Kahramanmaraş merkezli zelzele felaketinde etkilenen geniş coğrafya ve yıkım boyutunun büyüklüğü, zelzele hazırlık konusunda kâfi bilince sahip olunmamasıyla acıyı da büyütürken, ister ister gözler bir yandan ekonomik datalara kayıyor. Sarsıntıların tesir alanı yüksek olunca evvel arama ve kurtarma çalışmaları için akabinde da yardım süreksiz barınma, beslenme üzere temel muhtaçlıklar için büyük bir yardım gücüne gereksinim duyuluyor.
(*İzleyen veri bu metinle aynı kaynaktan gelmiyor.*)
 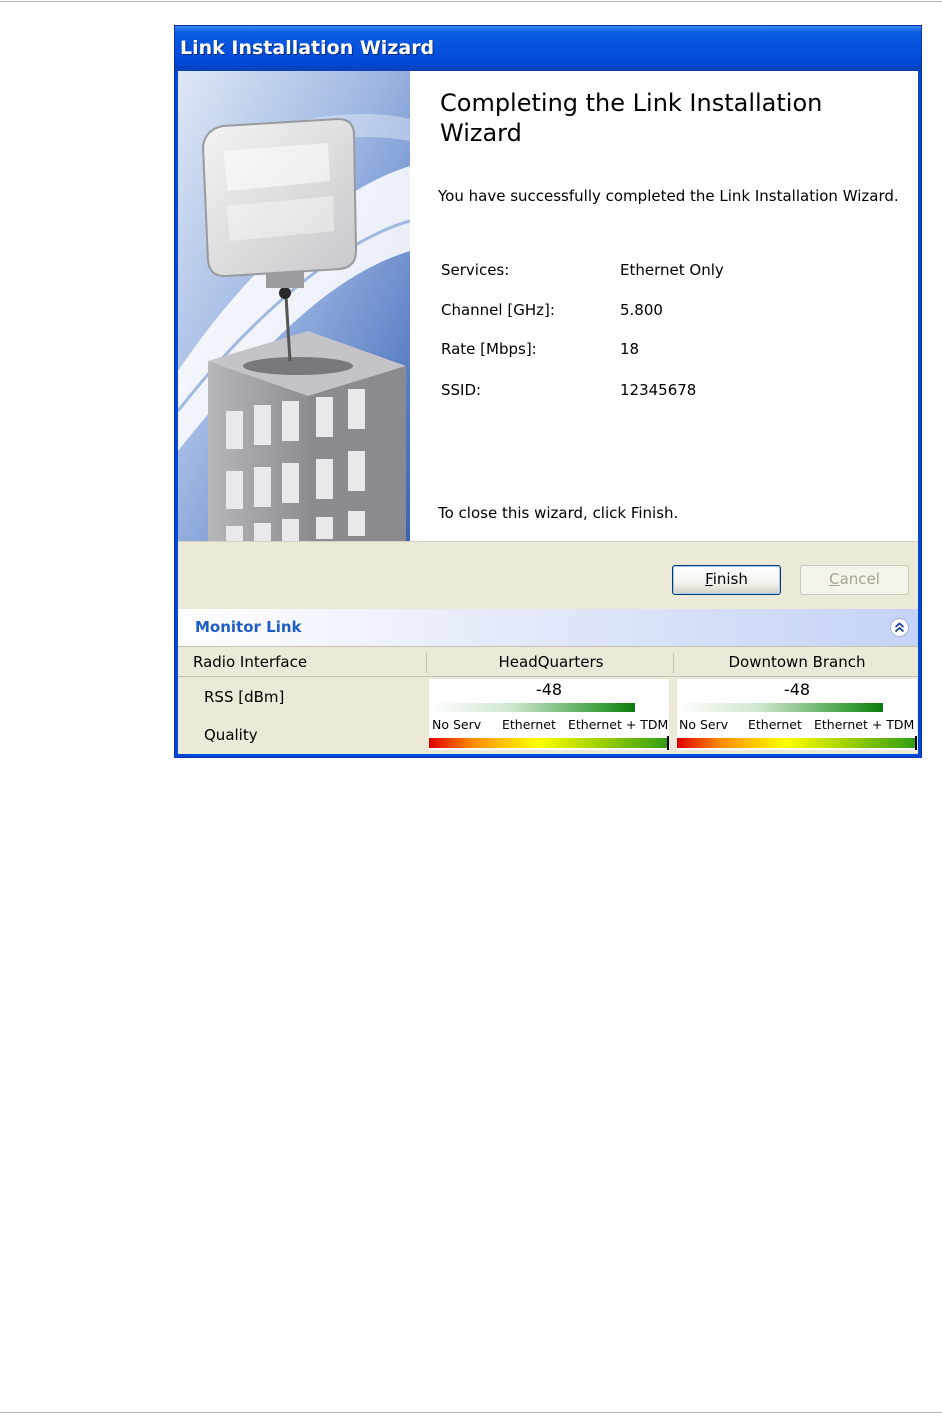 I want to click on column-downtown-branch: Downtown Branch, so click(x=797, y=662).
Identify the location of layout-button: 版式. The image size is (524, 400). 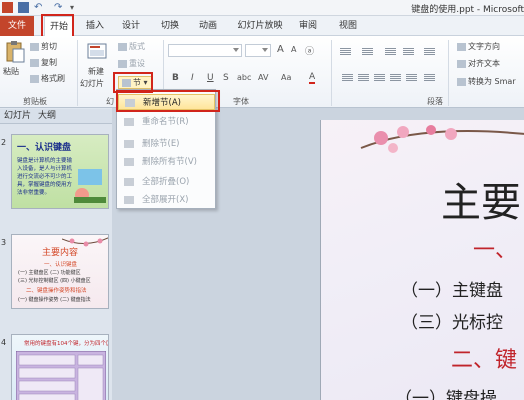
(132, 46).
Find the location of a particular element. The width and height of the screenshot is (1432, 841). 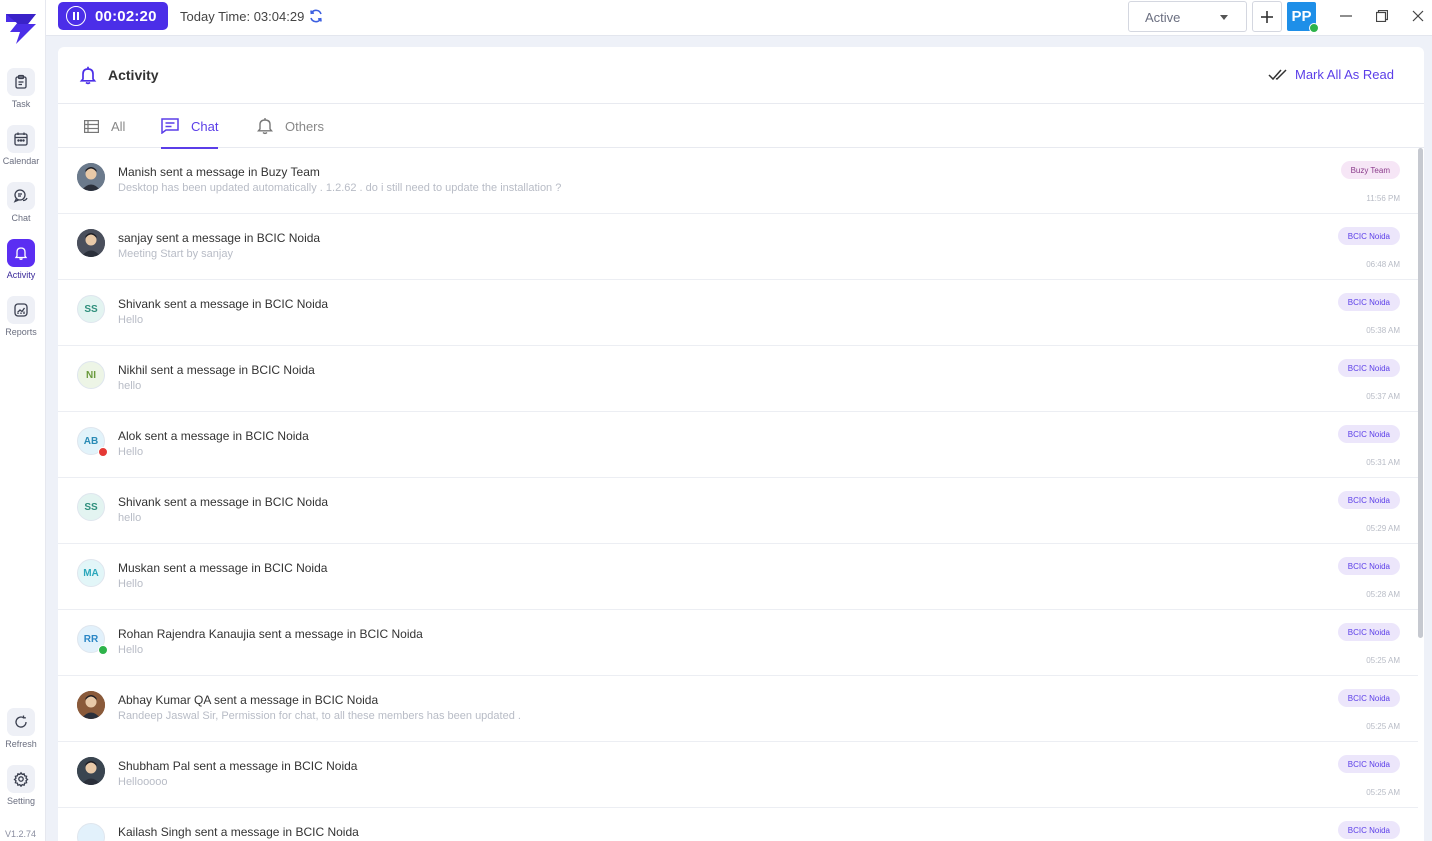

sidebar-item-label: Reports is located at coordinates (21, 332).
Bu da gönüllülerin işlerine dönüşünü zorlaştırırken, öbür yandan da daha az etkilenerek faaliyetlerini sürdüren işletmelerde de temel gereksinimlerinde yoksun kalan depremzede çalışanların durumu sorgulanıyor.
Hayatta kalanların ağır travmalarla baş başa kaldığı bölgede hayatın devam etmesi için gerekli temel gereksinimler olan beslenme, barınma, hijyen ve giyinme üzere muhtaçlıklar için bölgeye yardım yağarken bir de şirketlerin de çalışmaya başlama konusu öne çıkıyor.
Deprem sonrası faaliyetlerine başlayan şirketler çalışanlarına de işbaşına dönme daveti yapıyor. Depremzedelerden davete karşın işbaşı yapmayanlar da tazminatsız işten çıkarılma le karşı karşıya kaldı.
Haklı fesihle işten çıkarma yapan patronun ihbar ve kıdem tazminatı ödeme yükümlülüğü de bulunmuyor.
Çalışamayacak durumda olan depremzedelerin de bu durumda birinci olarak rapor alması gerekiyor. Çalışanın, patrona fesih hakkı doğurmayacak halde kullanabileceği kesintisiz rapor mühleti, çalışma mühletine nazaran değişirken, bu da şu biçimde tabloda görülebiliyor.
Deprem nedeniyle fiyatsız müsaade kararı alınırsa benzeri biçimde işten çıkarma yasağının uygulanması bekleniyor.
Deprem bölgesinde çalışanlarını işten çıkaran şirketlerin fesih münasebeti İş Kanunu’nun 25. Hususu (III) numaralı bendini oluyor.